— Start Quoted passage —
If Rector chooses to follow the Dean’s recommendation, it will means in practice that the subjects will only survive under the conditions of the market. That is, if there is anyone who wants to take an elective course. Supply, defined by demand.
This might be sweet music in the ears of those who like excel spreadsheets. But they sound a sombre note among the two study programmes that are threatened with closure (whose financing is actually ensured by grants to small subjects) and in a wider perspective. Apart from the obvious impossibility of maintaining academic skills upon the flimsy basis of a random optional package (relative to a solid intake of students each year), there are a number of good reasons why the Dean’s recommendation should be reconsidered.
Poland is not only a huge export market (DKK 18.4 billion in 2015) that is crying out for well-trained specialists in language, culture, mentality, history, business etiquette and local knowledge. It is also one of our largest neighbours with almost 40 million inhabitants.
We risk losing large parts of a broad perspective on our common history, we risk losing exports, and we risk the closure of the two study programmes having wider affects.
The Balkans are especially interesting, as it is a region that for many years, when the communists were in power, was locked up in an ideological test facility. After the fall of the wall, the Balkans have offered us good and bad examples of how states organize themselves and relate to their past and future. Do you choose a nationalist course? Do you orient yourself towards the outside? The shot in Sarajevo, the Srebrenica massacre, the flows of refugees and the dispute between NATO and Russia in connection with the Kosovo conflict, all testify to the fact that the Balkans are not the outskirts of Europe, but an area that is closely linked to all of us and therefore worth considering, also in academic terms.
In other words, there are good financial and historical arguments to maintain the programmes in the two areas. And now we are talking study programmes: The two are not alone, and a closure will also affect other programs.
— End Quoted passage —
— Start Data shown —
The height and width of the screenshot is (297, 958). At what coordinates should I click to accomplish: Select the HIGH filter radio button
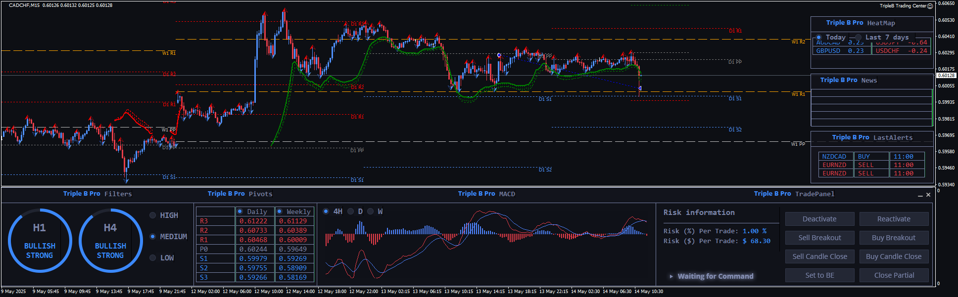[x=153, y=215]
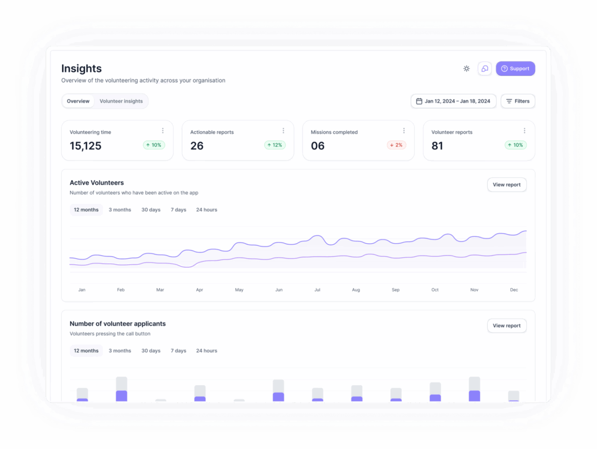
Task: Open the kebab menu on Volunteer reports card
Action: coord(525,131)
— End Data shown —
Exercise objective:
Edit the piece on the threatened study programs from "Poland is not" to "40 million inhabitants.", inclusive, swapping "huge" for "major".

Result for this exercise:
Poland is not only a major export market (DKK 18.4 billion in 2015) that is crying out for well-trained specialists in language, culture, mentality, history, business etiquette and local knowledge. It is also one of our largest neighbours with almost 40 million inhabitants.